Full military send-off for Mills

The late President John Evans Atta Mills, who was Commander-in -Chief of the Ghana Armed Forces (GAF),  will be buried with full military honours today, usually reliable sources told the Ghana News Agency (GNA) in Accra on Thursday.

The State funeral of the late President Mills, which has seen an unprecedented outpouring of public sympathy, would culminate in a burial ceremony steeped in distinctive military traditions, the sources said.

After the religious ceremonies and the performance of the final funeral rites by the family of the late leader at the Independence Square, the Military would take over the casket containing the body of the late Commander-in-Chief to his final resting place at the Geese Park on the Castle Drive.

Before the body of late President Mills is interred, the casket containing his remains would be placed on a gun carriage by eight pallbearers of Brigadier-General rank and taken on a State drive on a selected route lined with personnel of other security services. The cortege would be escorted by a Ghana Air Force helicopter.

When the cortege finally gets back to the Independence Square after the State drive, military personnel in full ceremonial garbs, will line both sides of the Castle Drive, with reversed arms to give the departed leader his last honours.

At the Geese Park, the pallbearers will lower the casket from the gun carriage and place it on the grave, where military buglers will sound the Last Post amidst the booms of a 21-gun salute by a detachment of personnel of the 66 Artillery Regiment of the GAF.

Simultaneously, there would be a fly-past by three Ghana Air Force jets ejecting long plumes of smoke in the national colours of red, gold and green, with Ghana Navy ships also performing ceremonial manoeuvres on the shoreline behind the Independence Square.

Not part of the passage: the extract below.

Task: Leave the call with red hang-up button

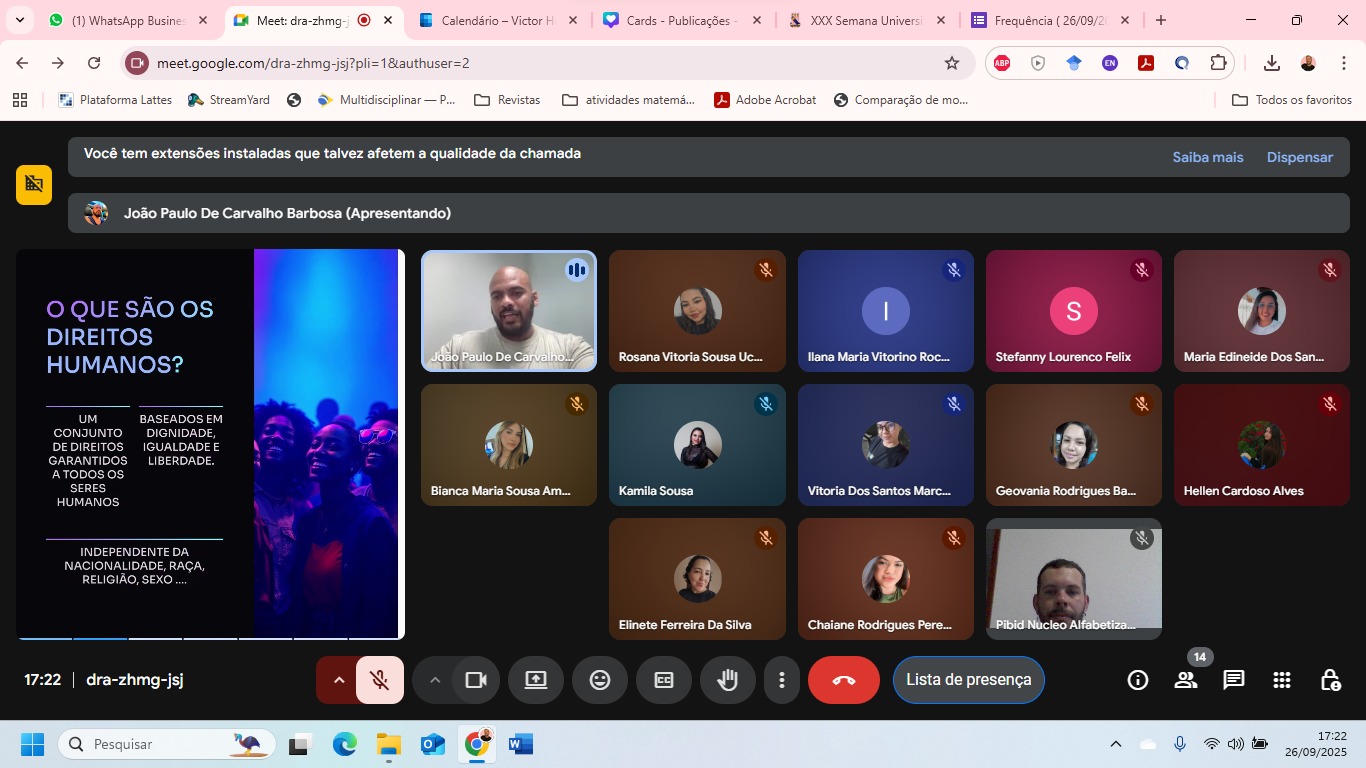Action: (844, 680)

After final prayers, the body of the late President Mills would be lowered into the grave to start his journey into the world beyond.

The late President Mills died suddenly on July 24, at the 37 Military Hospital.

He has been lying in state at the Banquet Hall of the State House since Wednesday morning when it was moved from the 37 Military Hospital and sent through his private residence at the Regimanuel Gray Eastate on the Spintex Road and the Castle, where he worked from  January 7, 2009 until his sudden death on July 24.

The political transition was completed on Monday when Mr Kwesi Bekoe Amissah-Arthur, the Vice President nominated by President John Dramani Mahama, was vetted and approved by Parliament and sworn in by the Chief Justice, Mrs Justice Georgina Wood.

At least 15 foreign Heads of State and many foreign dignitaries have started arriving for the burial.